Any help is appreciated, 
thank you.


----------



## nizar (29 July 2008)

saiter said:


> Hey guys,
> 
> I'd like to get into the stock market and need some books/web pages that teach me how to play the game. So far I've done half of the beginner's tutorial on investopedia.com which was pretty impressive, but I felt that it lacked a lot of information (surely the stock market can't be summed up into a few tutorials!).
> So I went to the local library and borrowed the following:
> ...




In my opinion as a beginner you would get very little out of Leon Wilson's book.
The first two I haven't heard of.

Nick Radges book the first 55 pages is a must read in my opinion.

Then a read of either Van Tharp's Trade your way to Financial Freedom OR Alexander Elder's Trading for a Living. I have both and if I had to pick the former is better, but both discuss the same topics.


----------



## Paul24 (29 July 2008)

I have brought nicks book (its in the mail) and im about to purchase trade your way to financial freedom by van k Tharp. That should keep me going for a while.


----------



## Temjin (30 July 2008)

Paul24 said:


> I have brought nicks book (its in the mail) and im about to purchase trade your way to financial freedom by van k Tharp. That should keep me going for a while.




Both are excellent books for beginners because they focus on the STUFF that you only need to learn. If you started off with other hyped "how did I earn $1 million in the market" type of books, you would have a hard time readjusting your mindset to what Nick and Van are trying to teach you. 

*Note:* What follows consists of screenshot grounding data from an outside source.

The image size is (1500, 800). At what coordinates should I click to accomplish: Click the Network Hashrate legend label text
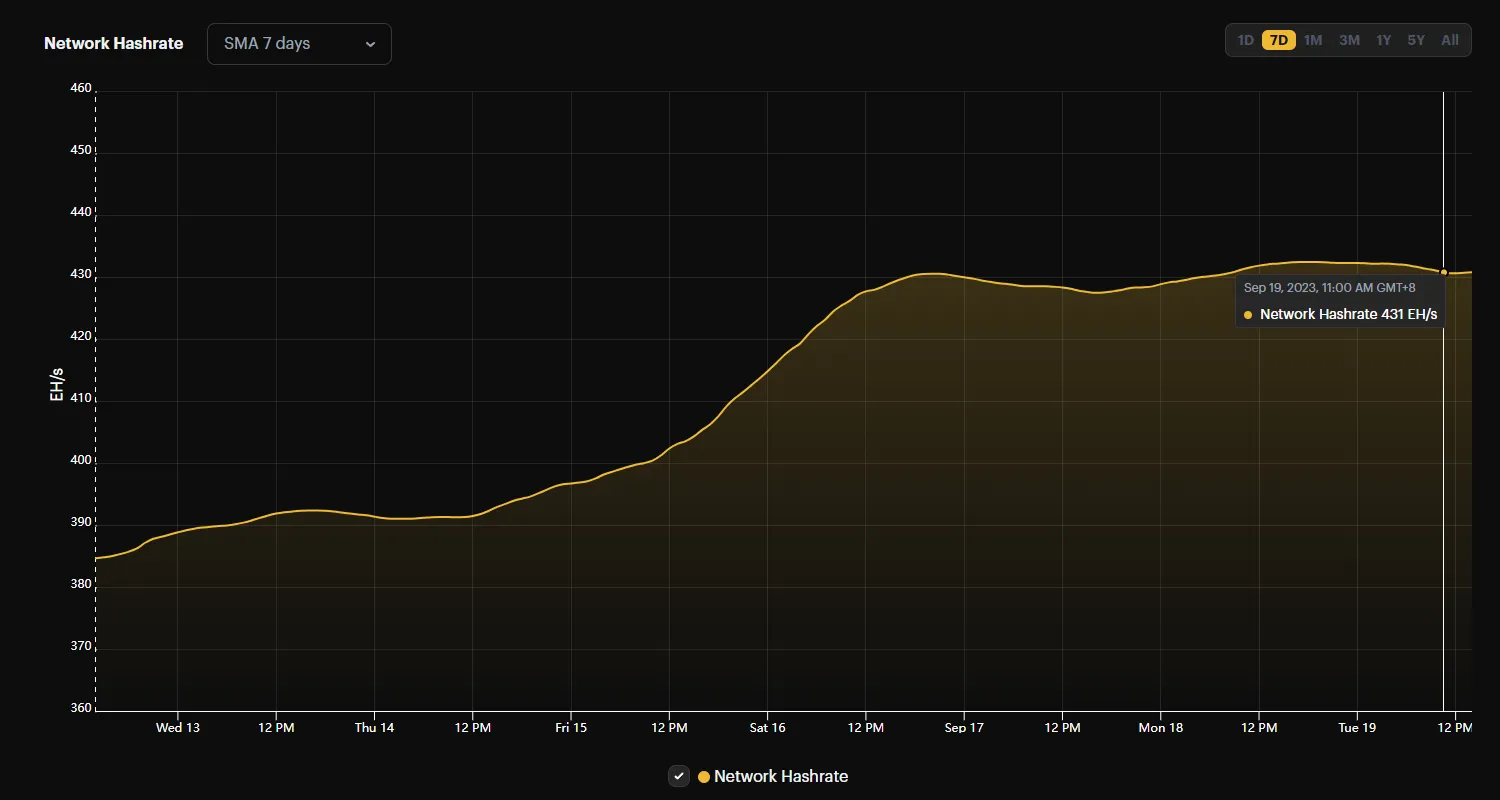coord(781,776)
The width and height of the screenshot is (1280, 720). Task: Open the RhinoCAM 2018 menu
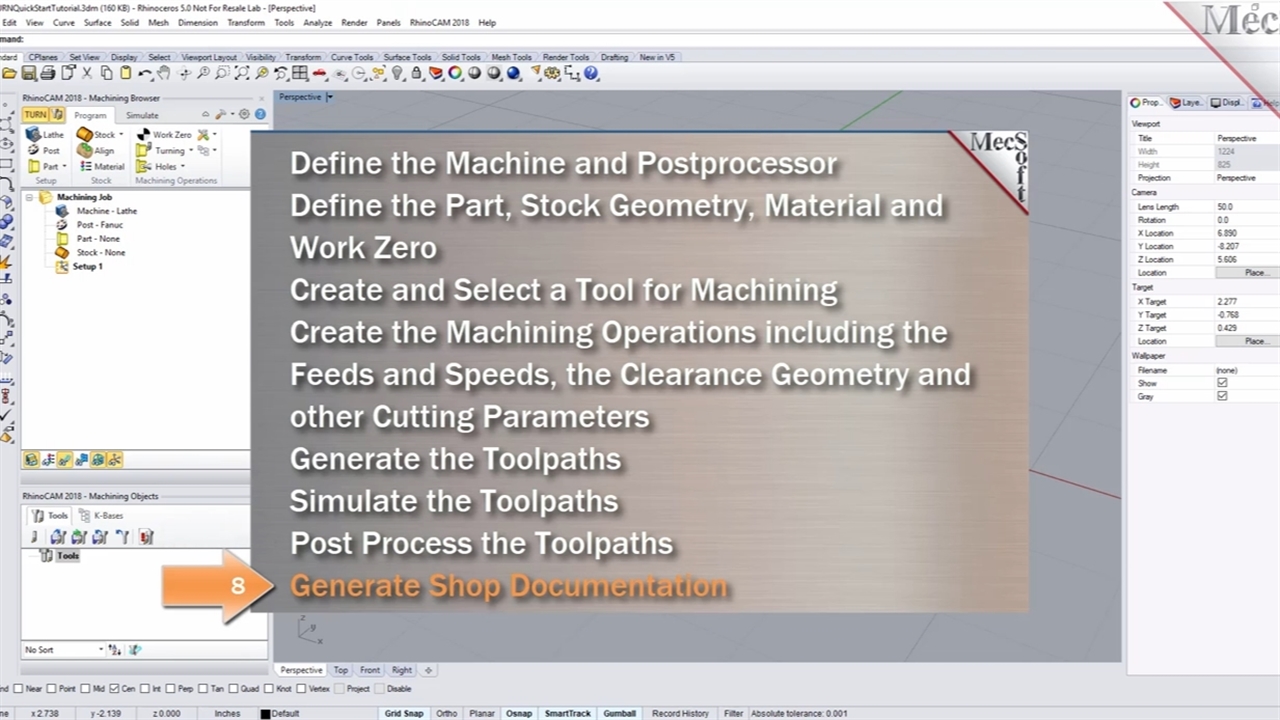click(439, 22)
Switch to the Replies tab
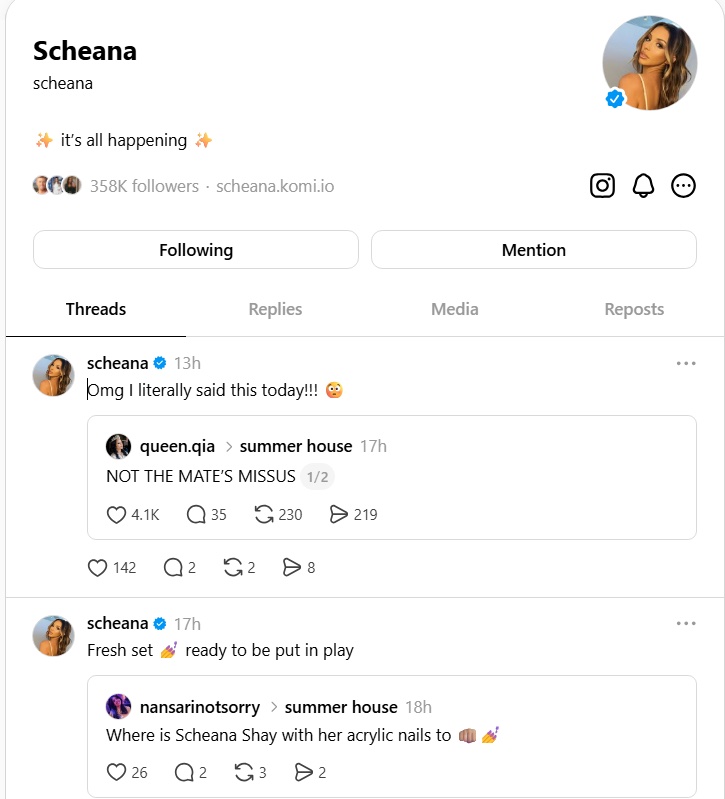Image resolution: width=725 pixels, height=799 pixels. click(275, 310)
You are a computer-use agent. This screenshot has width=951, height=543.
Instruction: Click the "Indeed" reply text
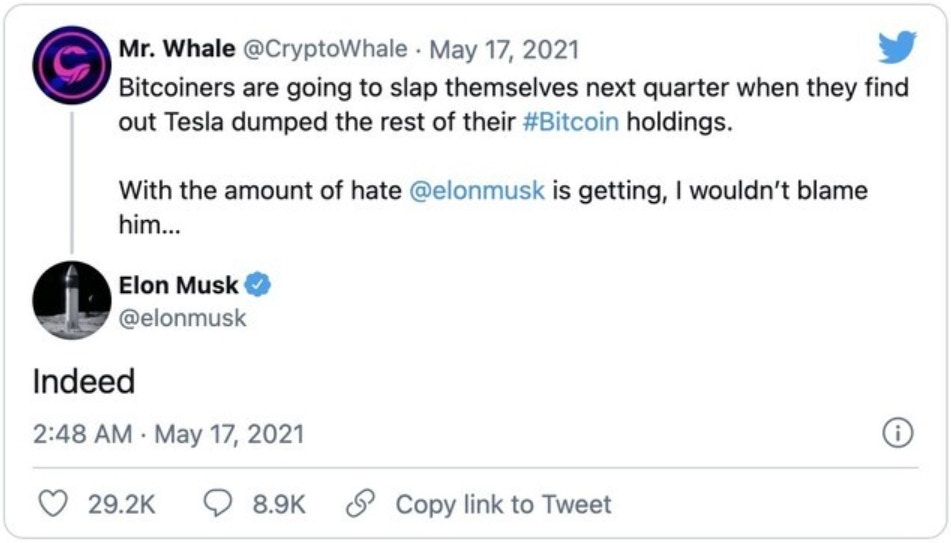(83, 382)
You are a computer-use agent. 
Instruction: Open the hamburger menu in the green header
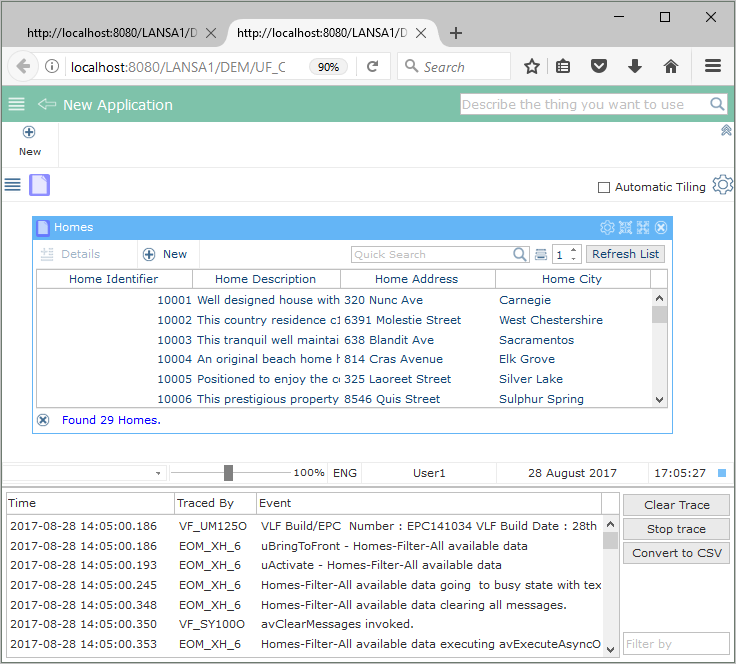16,105
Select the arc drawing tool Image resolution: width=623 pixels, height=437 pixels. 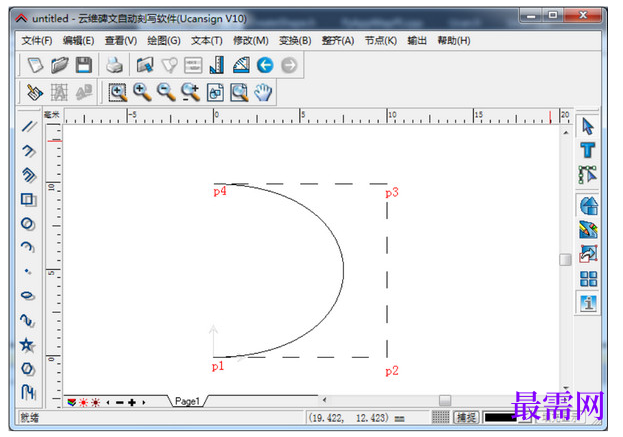tap(28, 248)
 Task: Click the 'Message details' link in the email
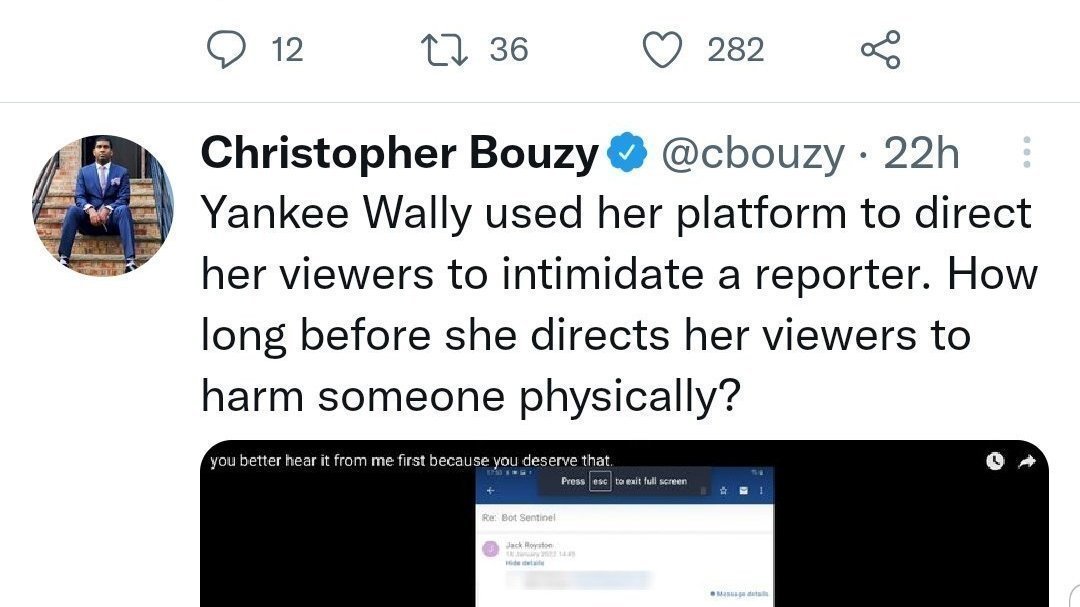739,594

So go ahead and read those two first and you will have a much MUCH easier time figuring out what to do next. (and know which books to avoid in the future)


----------



## saiter (30 July 2008)

nizar said:


> In my opinion as a beginner you would get very little out of Leon Wilson's book.
> The first two I haven't heard of.
> 
> Nick Radges book the first 55 pages is a must read in my opinion.
> ...




Yes, you're right. I opened the book and it went straight into stuff that I have never seen before. I think it's aimed at the intermediate-advanced trader and it goes through indicators, system setups,  and lots of trends. As soon as I got to Monte Carlo analysis I dropped the book because I had no idea what he was talking about 

I've finished reading two books so far "The Australian Stockmarket " by ron bennet and "The Artful Stockpicker" by Peter Hegarty. I'm currently reading Radge's "Adaptive Analysis".
IMO as a complete newbie (i.e. someone who has no idea about stocks or the economy) you should read, no scrap that, YOU HAVE TO READ, "The Australian Stockmarket" first. It goes over the history of the stockmarket (really short but interesting), the different types of securities available, the different types of services available to you and their pros + cons, the different methods of trading, the difference between trader and investor, the market phases, the difference between fundamental and technical analysis and the impact of the macroeconomy on the stockmarket. It's a great book that touches on many aspects. It doesn't go into too much depth but it leaves you hungry for more knowledge.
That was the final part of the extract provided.